26 April 2009

Viterbi search, minimum Bayes risk and laplacian eigenmaps

I've been slow at posting because I wanted to post on this current topic for a while, but wanted to work out some more details before doing so. Well, it didn't happen. So I'm writing sans details.

Let's think for a minute about non-linear dimensionality reduction, aka manifold learning. If we compare what, say, ISOMAP does with what laplacian eigenmaps (LE) does, they're really quite similar. In both cases, we construct a graph over our data points, usually a kNN graph or something, sometimes with edge weights, sometimes not. We then attempt to embed the points in a low dimensional space to minimize some sort of distortion. In ISOMAP, the distortion is based on the shortest path distance between the two points in our constructed graph. In LE, the distance is measures according to the Laplacian of the graph. The notion of a Laplacian of a graph is basically a discrete version of the more standard notion of the differential operator by the same name (that comes up in most standard analysis courses). In continuous land, it is the divergence of the differential, which essentially means that measures some form of diffusion (and has its original applications in physics). In discrete land, where we live, it can be thought of as a measure of flow on a graph.

The key difference, then, between ISOMAP and LE is whether you measure distances according to shortest path or to flow, which has a very "average path" feel to it. The advantage to LE is that it tends to be less susceptible to noise, which is easy to understand when viewed this way.
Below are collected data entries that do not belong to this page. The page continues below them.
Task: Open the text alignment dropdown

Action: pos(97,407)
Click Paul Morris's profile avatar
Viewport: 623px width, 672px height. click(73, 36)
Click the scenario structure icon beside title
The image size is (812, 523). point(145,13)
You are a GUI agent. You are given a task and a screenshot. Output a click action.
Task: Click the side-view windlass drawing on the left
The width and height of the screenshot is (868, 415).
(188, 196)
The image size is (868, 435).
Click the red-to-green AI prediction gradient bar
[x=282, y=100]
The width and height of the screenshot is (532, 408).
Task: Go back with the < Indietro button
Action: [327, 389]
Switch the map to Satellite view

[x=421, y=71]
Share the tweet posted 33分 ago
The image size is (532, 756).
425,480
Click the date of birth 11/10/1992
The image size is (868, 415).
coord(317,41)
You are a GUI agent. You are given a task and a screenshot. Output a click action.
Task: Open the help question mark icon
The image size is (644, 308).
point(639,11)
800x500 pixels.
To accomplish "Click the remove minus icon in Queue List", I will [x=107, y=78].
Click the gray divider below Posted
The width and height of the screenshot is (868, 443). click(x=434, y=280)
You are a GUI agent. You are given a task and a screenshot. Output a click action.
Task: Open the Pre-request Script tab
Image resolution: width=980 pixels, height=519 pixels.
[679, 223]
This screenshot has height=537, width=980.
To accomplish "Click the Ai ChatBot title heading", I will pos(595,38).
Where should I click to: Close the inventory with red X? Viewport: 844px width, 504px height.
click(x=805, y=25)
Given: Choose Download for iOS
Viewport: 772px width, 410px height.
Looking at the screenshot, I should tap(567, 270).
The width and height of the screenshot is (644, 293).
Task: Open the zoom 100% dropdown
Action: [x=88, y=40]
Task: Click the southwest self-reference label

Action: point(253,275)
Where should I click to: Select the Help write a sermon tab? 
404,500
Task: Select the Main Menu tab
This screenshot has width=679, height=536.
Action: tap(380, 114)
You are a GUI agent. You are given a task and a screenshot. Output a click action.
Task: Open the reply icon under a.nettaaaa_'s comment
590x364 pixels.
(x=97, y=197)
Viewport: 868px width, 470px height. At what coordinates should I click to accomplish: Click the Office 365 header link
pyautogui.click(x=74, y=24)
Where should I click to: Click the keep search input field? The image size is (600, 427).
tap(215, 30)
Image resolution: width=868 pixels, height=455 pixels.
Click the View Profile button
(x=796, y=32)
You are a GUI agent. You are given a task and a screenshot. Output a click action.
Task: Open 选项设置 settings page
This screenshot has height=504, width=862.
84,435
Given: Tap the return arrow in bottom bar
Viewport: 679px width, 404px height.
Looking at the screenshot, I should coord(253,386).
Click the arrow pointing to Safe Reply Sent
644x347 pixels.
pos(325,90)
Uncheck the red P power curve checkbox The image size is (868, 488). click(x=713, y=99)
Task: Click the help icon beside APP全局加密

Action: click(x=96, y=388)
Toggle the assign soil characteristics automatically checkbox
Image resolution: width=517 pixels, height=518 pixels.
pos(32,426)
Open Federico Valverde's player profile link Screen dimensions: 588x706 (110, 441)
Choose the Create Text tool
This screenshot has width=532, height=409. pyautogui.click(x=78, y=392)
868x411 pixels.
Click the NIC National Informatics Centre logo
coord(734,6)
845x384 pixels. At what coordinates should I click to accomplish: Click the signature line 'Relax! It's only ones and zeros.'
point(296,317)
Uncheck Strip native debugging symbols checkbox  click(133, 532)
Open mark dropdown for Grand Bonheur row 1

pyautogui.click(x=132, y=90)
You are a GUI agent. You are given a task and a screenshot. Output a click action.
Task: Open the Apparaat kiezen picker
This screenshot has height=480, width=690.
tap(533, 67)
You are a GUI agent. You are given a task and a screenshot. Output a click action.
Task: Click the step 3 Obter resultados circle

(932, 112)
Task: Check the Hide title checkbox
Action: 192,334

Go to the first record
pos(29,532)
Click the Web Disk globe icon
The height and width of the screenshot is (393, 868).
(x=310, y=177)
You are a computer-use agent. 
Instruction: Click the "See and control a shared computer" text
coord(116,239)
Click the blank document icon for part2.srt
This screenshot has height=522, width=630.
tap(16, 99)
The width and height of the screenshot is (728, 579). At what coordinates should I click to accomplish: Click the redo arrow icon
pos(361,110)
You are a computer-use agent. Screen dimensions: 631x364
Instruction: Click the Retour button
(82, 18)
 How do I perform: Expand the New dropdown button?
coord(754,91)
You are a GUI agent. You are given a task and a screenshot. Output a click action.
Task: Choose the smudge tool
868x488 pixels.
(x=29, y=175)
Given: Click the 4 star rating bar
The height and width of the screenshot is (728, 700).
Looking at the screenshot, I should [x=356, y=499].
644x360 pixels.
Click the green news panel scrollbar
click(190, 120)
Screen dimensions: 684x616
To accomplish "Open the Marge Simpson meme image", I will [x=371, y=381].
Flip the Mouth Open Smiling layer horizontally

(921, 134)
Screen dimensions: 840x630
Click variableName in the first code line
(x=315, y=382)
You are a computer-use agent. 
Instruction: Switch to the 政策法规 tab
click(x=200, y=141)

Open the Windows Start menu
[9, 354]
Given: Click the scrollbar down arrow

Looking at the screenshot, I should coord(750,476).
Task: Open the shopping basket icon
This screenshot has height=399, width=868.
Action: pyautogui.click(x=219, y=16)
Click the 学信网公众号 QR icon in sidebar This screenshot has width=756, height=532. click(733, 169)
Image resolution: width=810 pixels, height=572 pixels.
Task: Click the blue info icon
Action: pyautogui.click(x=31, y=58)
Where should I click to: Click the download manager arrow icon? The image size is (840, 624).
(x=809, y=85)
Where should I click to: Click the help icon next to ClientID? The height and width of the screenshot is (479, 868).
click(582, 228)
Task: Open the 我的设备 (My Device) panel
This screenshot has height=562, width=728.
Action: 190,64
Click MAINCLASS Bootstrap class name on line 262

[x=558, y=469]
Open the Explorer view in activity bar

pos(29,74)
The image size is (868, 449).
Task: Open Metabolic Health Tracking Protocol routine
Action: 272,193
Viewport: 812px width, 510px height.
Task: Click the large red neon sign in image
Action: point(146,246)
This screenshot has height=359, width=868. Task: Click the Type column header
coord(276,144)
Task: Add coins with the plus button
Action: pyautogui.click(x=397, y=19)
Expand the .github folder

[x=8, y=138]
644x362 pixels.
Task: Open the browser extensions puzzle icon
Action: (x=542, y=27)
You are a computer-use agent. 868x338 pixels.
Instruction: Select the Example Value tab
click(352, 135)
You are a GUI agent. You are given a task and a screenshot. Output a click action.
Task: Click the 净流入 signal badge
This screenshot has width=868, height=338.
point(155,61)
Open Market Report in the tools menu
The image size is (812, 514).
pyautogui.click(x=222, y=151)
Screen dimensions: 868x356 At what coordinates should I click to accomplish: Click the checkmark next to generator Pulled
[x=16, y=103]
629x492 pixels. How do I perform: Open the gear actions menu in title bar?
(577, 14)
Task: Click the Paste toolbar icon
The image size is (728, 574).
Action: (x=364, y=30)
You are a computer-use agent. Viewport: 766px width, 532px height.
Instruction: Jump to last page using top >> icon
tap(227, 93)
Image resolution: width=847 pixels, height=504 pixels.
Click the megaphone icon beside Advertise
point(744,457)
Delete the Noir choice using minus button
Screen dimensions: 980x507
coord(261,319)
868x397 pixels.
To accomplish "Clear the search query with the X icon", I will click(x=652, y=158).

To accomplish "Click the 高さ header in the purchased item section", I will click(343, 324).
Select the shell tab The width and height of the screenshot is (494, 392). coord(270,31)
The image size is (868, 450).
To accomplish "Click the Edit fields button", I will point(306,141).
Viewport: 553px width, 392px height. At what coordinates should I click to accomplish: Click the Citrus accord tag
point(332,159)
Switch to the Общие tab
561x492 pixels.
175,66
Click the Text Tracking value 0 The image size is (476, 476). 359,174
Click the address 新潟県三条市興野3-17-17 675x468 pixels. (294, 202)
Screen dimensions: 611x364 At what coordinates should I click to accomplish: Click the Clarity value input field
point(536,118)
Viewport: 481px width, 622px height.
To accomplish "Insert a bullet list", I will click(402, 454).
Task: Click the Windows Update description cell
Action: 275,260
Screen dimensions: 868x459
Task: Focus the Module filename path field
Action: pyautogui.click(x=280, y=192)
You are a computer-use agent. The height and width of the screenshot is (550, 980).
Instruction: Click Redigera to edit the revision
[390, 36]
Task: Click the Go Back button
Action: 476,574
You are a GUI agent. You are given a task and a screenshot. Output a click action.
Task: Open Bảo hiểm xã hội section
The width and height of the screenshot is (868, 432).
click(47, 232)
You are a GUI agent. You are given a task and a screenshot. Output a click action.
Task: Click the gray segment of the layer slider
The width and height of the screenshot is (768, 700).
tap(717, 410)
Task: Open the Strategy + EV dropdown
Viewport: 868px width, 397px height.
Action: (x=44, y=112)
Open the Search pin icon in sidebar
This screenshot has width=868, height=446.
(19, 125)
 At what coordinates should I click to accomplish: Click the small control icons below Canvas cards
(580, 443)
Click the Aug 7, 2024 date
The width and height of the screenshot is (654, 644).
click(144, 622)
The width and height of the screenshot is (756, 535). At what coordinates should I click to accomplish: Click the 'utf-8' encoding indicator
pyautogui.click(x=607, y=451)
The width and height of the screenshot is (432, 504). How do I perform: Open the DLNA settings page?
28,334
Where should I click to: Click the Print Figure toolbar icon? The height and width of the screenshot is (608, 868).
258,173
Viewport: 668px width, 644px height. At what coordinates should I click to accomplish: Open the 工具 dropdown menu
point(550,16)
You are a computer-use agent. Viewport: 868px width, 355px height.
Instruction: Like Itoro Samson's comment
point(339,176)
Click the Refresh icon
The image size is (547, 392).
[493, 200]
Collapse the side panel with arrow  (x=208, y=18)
Now, getting back to NLP stuff, we often find ourselves doing some sort of shortest path search. It's well known that the much loved Viterbi algorithm is exactly an application of dynamic programming to search in the lattice defined by an HMM. This extends in well known ways to other structures. Of course, Viterbi search isn't the only game in town. There are two other popular approaches to "decoding" in HMMs. One is marginal decoding, where we individually maximize the probability of each node. The other is minimum Bayes risk decoding. Here, we take a user-supplied risk (aka loss) function and try to find the output that minimizes the expected risk, where the probabilities are given by our current model. MBR has been shown to outperform Viterbi in many applications (speech, MT, tagging, etc.). If your risk (loss) function is 0/1 loss, then these recover the same solution.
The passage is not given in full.